**WHAT IS EXPECTED**. Could you find each line of the data below that contains the word "Waldbau" and copy those lines?

**DATA**.
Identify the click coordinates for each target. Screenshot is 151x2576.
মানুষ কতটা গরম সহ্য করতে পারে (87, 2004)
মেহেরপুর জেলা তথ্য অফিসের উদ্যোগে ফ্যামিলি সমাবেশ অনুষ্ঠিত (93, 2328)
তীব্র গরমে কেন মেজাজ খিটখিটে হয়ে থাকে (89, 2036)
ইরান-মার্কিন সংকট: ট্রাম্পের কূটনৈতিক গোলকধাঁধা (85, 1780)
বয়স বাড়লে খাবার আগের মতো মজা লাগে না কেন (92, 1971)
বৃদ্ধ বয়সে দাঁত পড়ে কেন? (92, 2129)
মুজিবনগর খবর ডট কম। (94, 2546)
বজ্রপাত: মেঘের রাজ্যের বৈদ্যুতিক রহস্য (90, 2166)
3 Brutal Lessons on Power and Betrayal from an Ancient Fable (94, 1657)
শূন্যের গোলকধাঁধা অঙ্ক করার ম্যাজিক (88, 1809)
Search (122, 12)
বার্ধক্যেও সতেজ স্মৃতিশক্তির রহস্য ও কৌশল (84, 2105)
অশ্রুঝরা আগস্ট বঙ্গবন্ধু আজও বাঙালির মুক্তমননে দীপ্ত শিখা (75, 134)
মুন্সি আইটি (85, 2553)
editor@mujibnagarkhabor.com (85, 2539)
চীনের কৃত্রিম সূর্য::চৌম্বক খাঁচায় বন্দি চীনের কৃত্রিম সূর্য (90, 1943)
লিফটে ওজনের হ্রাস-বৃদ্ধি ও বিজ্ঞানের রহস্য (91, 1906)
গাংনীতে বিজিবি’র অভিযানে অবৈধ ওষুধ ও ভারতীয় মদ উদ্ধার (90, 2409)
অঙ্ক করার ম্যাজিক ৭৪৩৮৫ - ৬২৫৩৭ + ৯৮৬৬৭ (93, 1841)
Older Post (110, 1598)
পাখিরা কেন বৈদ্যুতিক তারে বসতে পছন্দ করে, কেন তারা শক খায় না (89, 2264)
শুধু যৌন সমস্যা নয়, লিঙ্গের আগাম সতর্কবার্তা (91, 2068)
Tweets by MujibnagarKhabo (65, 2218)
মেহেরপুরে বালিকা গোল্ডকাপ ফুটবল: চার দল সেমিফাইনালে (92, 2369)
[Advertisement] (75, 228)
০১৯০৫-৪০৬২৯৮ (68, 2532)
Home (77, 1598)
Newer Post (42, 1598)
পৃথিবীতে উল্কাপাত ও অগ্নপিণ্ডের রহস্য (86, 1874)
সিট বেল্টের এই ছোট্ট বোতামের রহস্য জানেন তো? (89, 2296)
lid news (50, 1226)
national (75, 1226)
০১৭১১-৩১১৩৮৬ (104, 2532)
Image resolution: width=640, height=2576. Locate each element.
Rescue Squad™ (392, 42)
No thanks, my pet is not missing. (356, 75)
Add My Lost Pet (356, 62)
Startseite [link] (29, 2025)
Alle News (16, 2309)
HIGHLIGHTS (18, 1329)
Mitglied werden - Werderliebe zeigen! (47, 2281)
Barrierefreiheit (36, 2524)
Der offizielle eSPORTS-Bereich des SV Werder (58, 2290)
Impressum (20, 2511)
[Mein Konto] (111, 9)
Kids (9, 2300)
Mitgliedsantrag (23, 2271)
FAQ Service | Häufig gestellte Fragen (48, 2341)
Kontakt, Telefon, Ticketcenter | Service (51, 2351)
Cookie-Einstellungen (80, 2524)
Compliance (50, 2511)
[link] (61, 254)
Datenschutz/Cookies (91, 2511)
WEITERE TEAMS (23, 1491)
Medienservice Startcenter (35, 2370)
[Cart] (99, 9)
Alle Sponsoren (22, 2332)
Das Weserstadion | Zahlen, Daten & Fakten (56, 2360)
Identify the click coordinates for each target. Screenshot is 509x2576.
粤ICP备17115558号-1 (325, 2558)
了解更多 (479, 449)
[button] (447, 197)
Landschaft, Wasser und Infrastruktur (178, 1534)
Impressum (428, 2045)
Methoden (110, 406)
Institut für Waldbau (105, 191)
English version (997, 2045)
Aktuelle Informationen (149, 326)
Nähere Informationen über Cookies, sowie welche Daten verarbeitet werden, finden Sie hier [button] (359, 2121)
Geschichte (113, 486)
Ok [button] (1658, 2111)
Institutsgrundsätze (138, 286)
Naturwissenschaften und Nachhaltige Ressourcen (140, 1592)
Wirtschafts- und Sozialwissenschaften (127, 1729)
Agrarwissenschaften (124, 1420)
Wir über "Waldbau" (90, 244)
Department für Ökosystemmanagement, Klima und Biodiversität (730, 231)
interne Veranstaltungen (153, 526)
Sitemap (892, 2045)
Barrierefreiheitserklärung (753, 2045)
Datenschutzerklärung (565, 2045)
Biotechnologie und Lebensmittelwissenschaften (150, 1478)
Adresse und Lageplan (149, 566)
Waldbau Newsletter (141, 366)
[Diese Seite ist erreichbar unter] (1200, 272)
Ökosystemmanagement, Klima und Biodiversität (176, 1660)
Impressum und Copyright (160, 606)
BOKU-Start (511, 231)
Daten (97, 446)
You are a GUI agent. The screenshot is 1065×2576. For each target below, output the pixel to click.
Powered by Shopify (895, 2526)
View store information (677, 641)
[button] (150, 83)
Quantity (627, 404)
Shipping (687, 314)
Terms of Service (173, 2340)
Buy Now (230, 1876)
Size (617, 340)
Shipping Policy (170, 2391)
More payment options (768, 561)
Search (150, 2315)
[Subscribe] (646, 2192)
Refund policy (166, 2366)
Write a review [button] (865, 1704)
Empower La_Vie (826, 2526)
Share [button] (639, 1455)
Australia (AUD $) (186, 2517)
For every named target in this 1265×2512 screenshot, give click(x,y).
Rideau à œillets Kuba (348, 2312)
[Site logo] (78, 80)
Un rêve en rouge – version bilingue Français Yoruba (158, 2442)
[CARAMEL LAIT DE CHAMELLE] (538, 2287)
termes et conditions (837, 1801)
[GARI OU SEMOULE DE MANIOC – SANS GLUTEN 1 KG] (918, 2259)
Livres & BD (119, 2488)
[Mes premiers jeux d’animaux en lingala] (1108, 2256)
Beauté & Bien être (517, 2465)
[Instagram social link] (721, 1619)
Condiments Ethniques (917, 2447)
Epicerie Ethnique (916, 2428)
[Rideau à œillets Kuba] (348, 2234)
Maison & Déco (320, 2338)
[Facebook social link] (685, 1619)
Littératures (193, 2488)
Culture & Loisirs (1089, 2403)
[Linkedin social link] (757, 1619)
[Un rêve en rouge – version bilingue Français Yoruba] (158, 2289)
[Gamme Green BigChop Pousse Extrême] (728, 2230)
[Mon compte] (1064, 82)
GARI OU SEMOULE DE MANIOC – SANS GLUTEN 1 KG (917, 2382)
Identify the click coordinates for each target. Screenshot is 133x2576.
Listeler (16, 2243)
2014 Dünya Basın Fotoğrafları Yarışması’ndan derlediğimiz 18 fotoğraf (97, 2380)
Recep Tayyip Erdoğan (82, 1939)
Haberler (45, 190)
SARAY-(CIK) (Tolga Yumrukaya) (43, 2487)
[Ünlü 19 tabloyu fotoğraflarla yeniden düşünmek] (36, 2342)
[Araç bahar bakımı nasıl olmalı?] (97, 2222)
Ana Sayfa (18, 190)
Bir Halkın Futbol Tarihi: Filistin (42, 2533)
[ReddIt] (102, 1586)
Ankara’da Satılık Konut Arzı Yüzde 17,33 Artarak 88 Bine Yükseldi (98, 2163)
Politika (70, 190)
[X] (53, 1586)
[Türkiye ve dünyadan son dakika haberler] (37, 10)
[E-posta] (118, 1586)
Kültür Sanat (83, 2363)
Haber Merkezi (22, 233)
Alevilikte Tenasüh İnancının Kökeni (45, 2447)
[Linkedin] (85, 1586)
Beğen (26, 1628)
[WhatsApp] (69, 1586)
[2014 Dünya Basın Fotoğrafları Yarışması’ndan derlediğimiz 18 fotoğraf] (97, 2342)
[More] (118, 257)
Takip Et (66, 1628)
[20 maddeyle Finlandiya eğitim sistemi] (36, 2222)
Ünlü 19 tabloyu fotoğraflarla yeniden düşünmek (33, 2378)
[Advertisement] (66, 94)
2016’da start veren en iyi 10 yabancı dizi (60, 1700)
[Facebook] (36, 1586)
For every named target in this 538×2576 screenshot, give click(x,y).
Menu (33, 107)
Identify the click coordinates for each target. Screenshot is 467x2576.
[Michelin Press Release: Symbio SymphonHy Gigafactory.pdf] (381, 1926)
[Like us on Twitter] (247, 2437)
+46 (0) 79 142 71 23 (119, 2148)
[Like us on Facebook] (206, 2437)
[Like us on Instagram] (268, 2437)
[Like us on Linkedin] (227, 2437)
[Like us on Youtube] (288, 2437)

**RESPONSE AREA**.
Institut für Waldbau (105, 191)
Wir über "Waldbau" (90, 244)
Waldbau Newsletter (141, 366)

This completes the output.